[Objective] Show every line of the rows below that contains the string "coordinates", matching its case exactly.

(Text and item location entries)
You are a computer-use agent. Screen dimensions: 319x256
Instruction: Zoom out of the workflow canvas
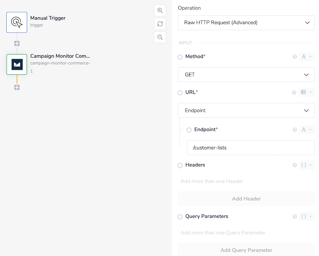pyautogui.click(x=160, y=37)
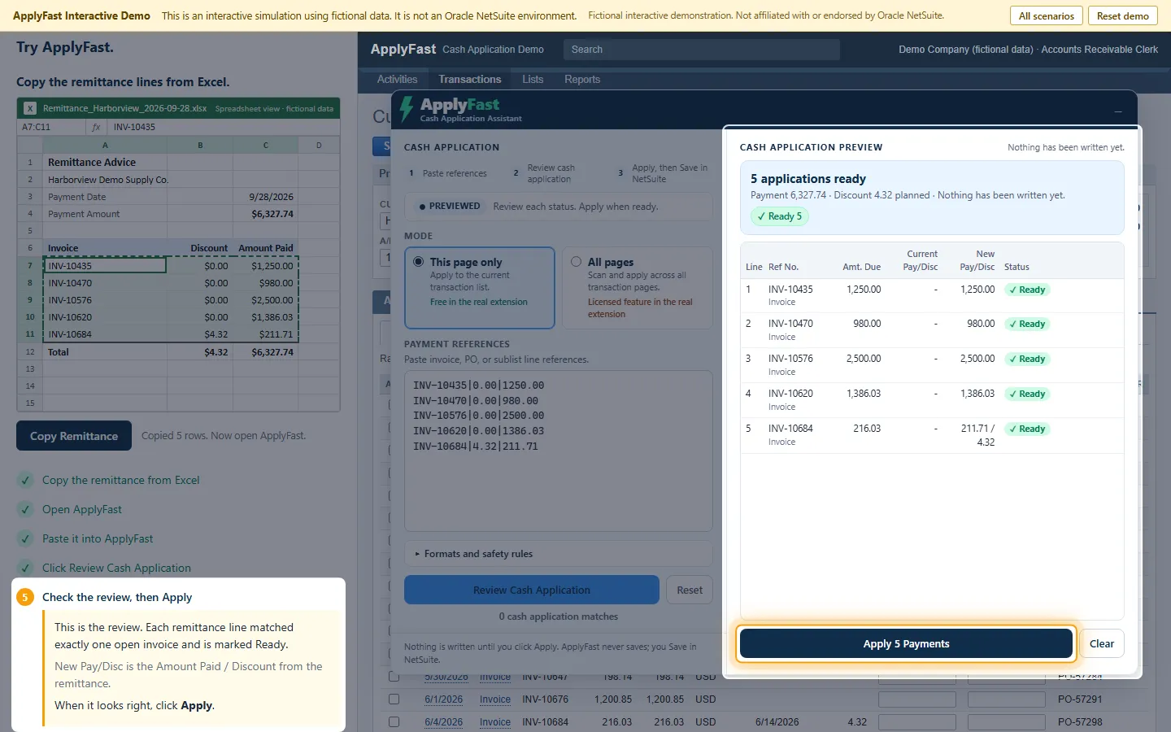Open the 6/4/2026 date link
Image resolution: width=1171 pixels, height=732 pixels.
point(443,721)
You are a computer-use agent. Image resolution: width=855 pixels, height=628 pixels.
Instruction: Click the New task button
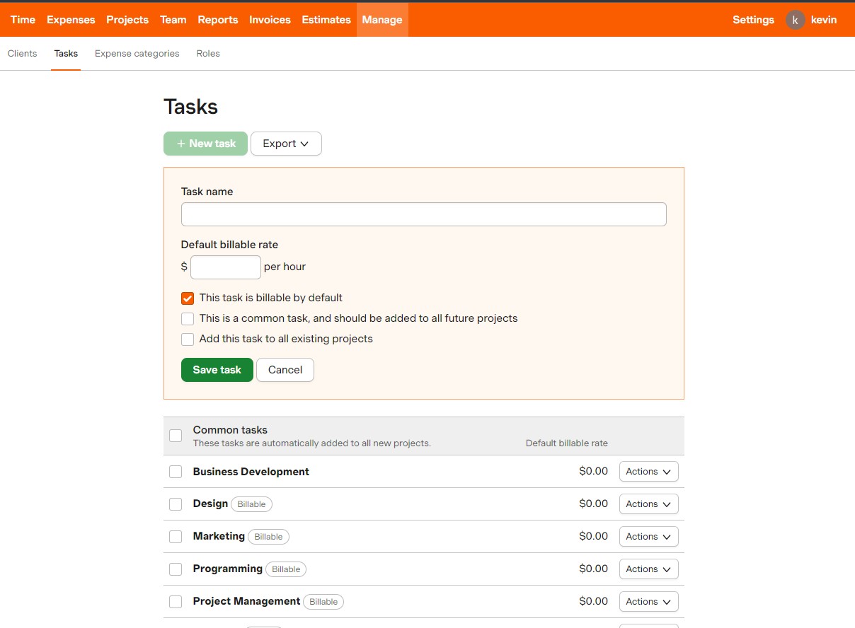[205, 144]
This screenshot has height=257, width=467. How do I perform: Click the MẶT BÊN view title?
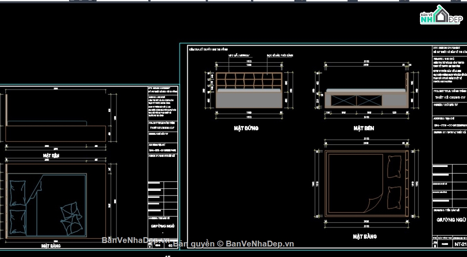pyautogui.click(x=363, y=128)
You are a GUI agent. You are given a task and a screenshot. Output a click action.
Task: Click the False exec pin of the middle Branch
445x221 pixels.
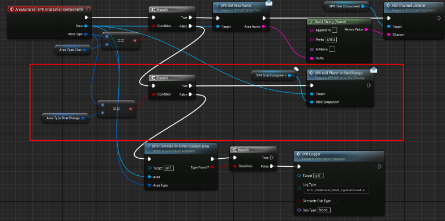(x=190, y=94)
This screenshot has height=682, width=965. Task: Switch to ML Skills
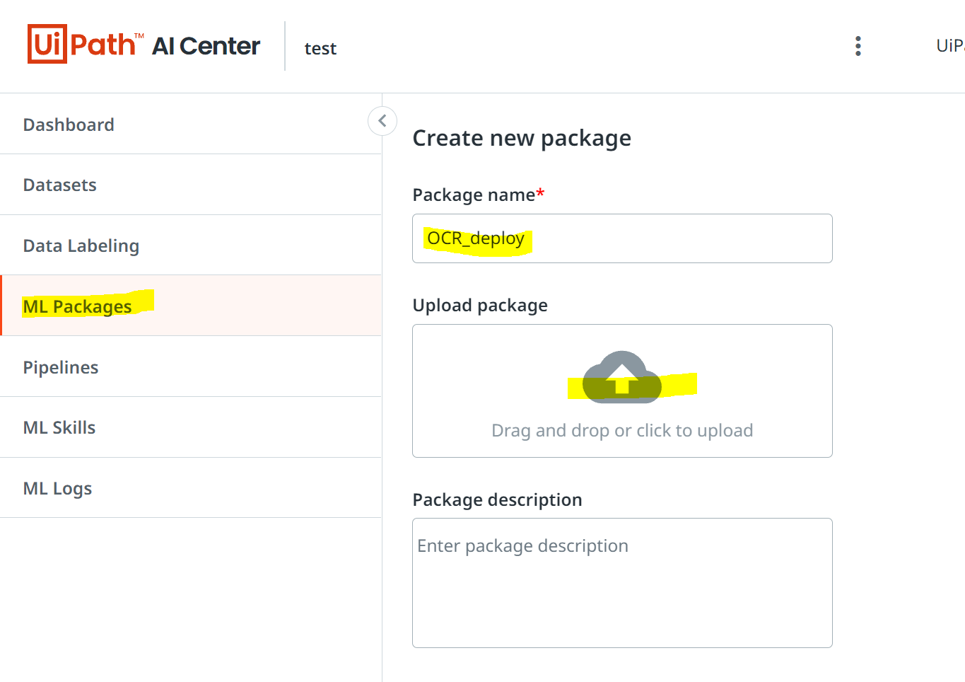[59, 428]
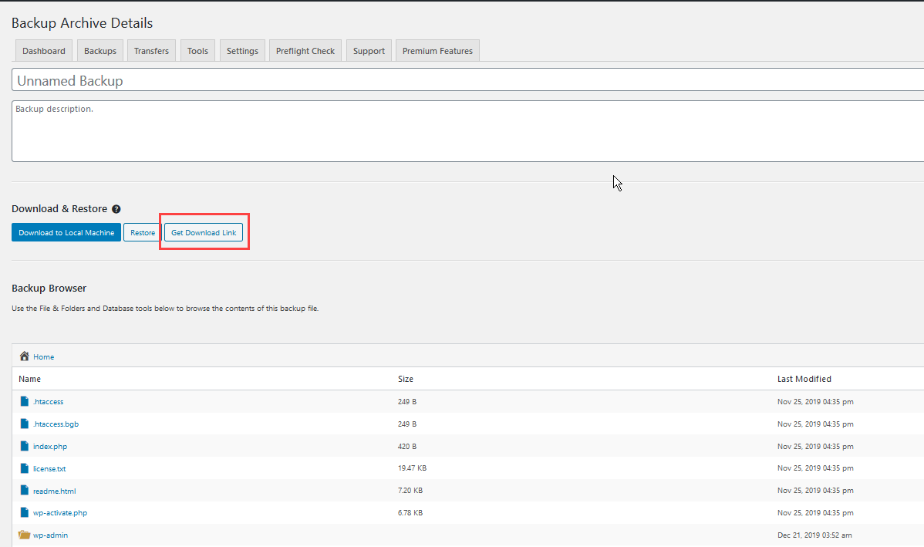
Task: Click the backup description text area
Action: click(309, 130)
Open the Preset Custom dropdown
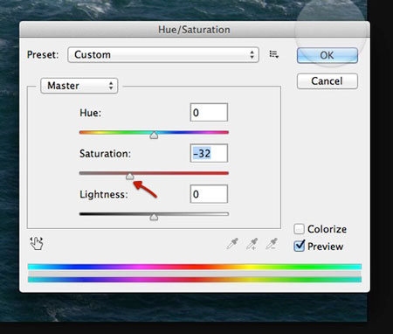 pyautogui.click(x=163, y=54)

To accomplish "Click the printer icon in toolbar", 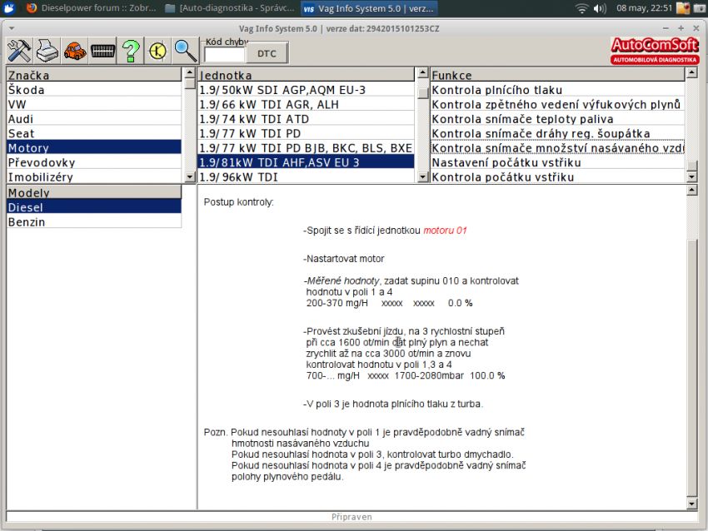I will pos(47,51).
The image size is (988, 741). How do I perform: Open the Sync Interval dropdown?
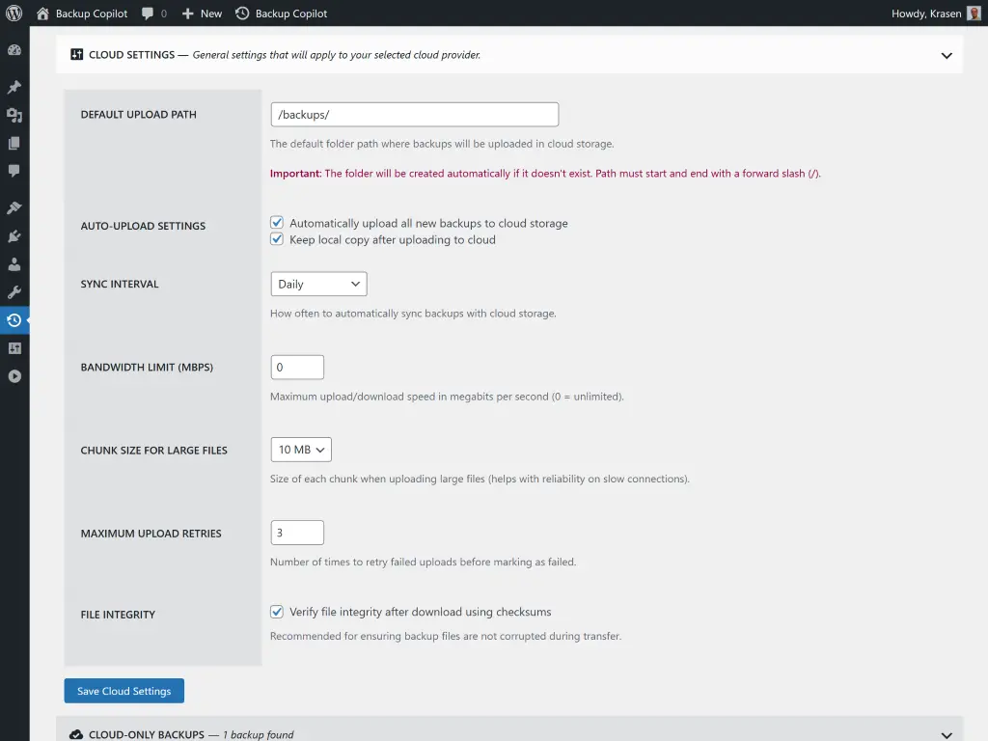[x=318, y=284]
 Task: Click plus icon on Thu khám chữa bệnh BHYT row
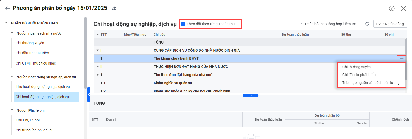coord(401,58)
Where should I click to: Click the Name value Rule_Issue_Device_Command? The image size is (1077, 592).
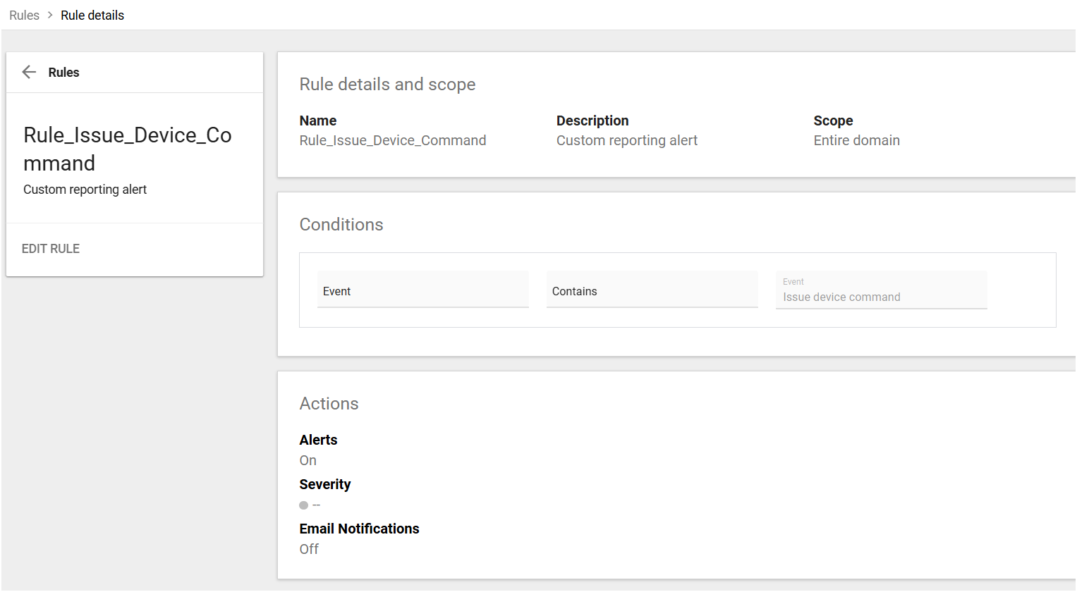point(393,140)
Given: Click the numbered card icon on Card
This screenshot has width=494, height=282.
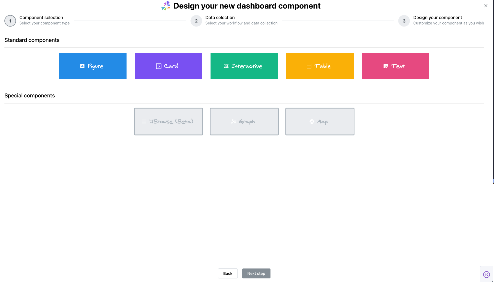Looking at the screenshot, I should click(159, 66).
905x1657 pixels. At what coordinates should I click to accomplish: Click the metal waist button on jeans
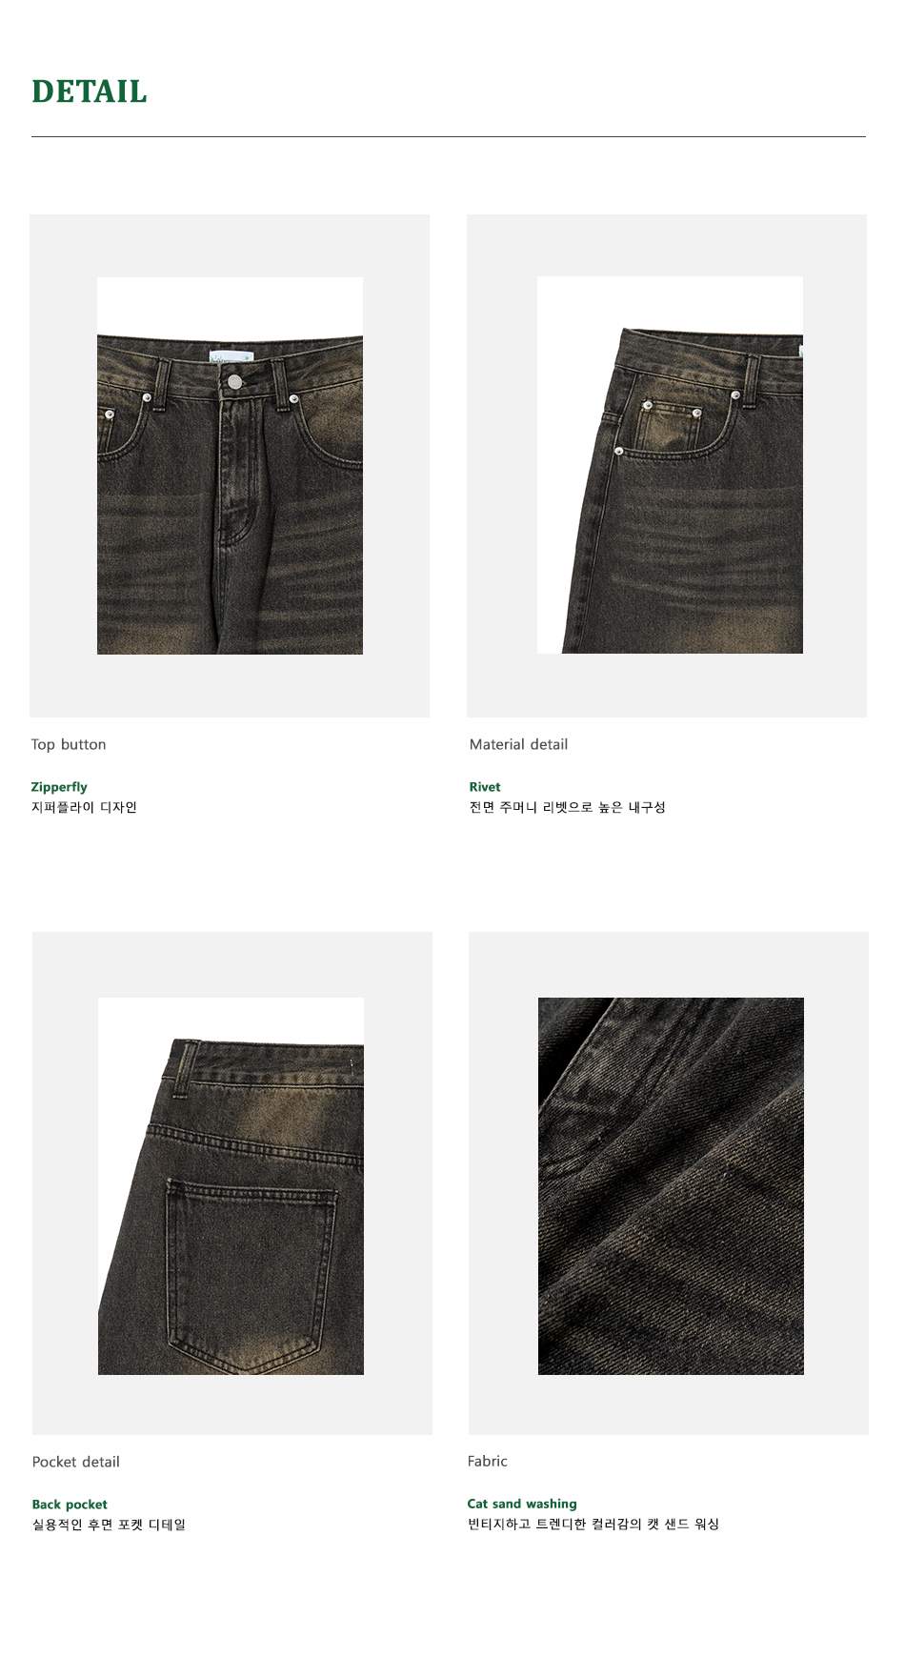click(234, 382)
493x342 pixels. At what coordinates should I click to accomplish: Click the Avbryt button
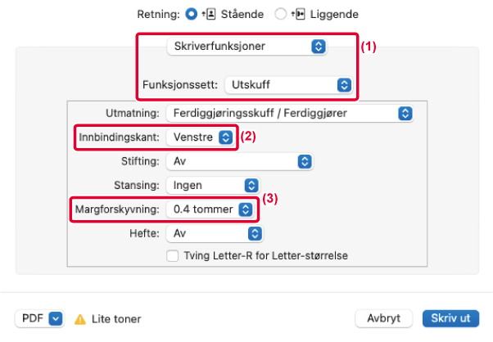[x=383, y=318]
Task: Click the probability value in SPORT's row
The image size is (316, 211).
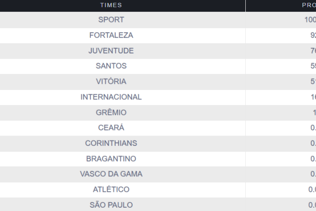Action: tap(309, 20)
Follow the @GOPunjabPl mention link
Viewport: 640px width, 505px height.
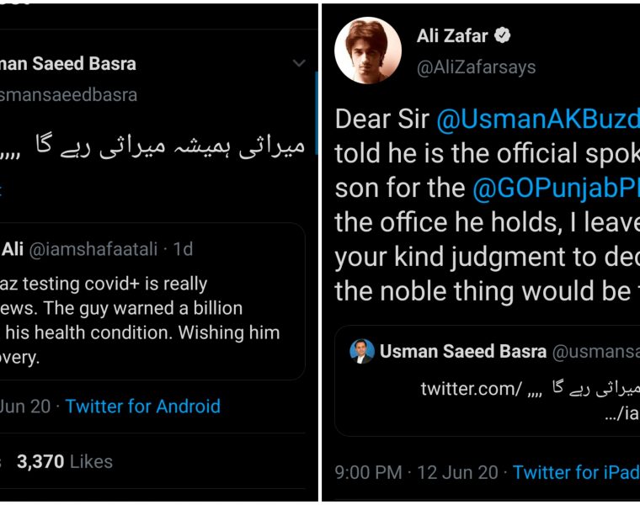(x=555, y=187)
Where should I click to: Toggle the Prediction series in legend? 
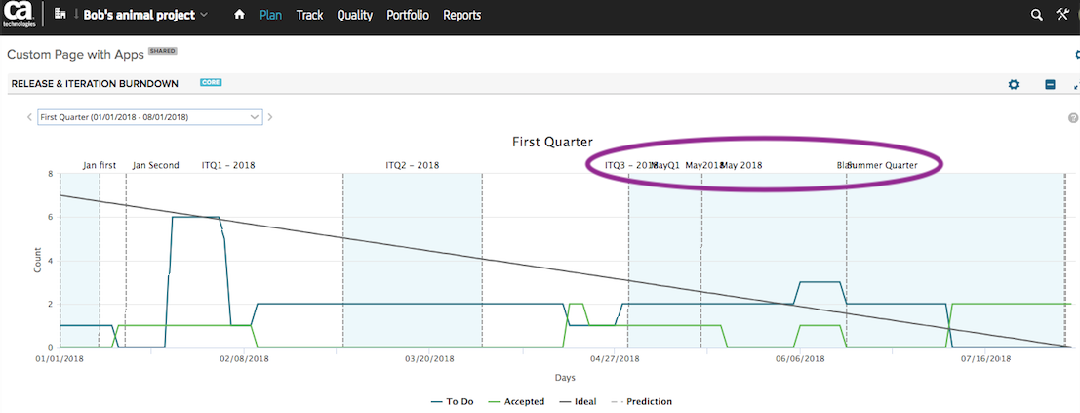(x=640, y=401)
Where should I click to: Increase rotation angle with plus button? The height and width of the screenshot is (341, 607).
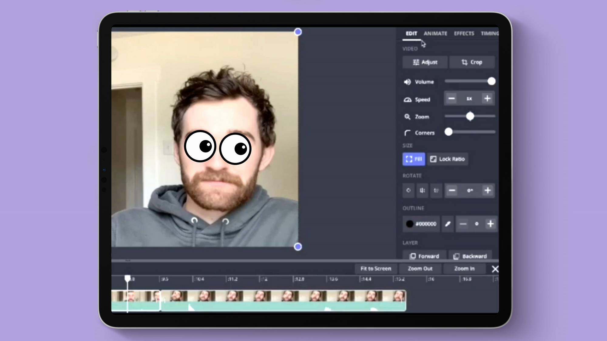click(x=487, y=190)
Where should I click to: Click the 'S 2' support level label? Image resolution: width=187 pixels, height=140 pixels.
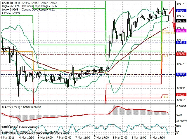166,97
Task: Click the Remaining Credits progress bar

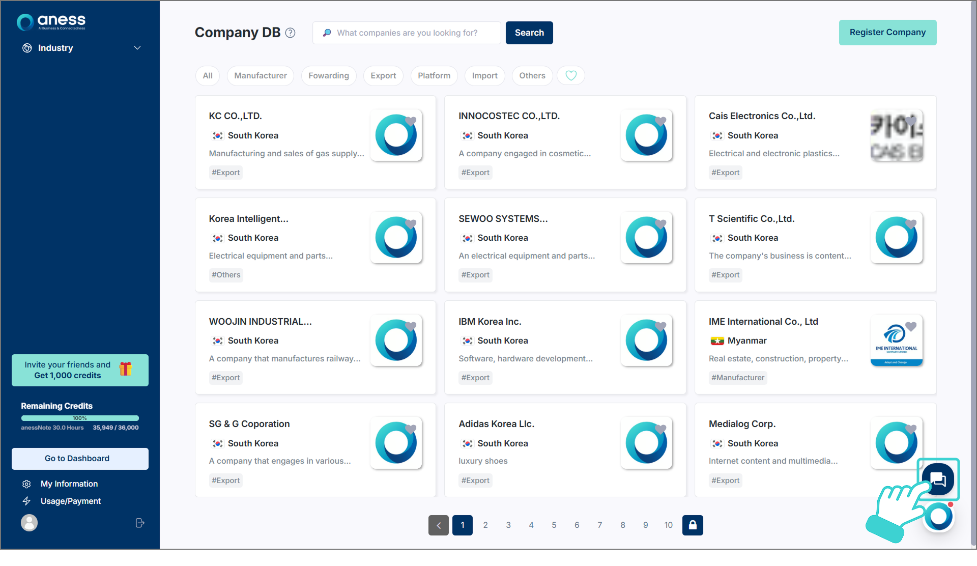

[Response below]
905x1657 pixels. At what coordinates should I click to accomplish: Click the metal waist button on jeans
493x342 pixels. At what coordinates should I click to accomplish: Click the Avbryt button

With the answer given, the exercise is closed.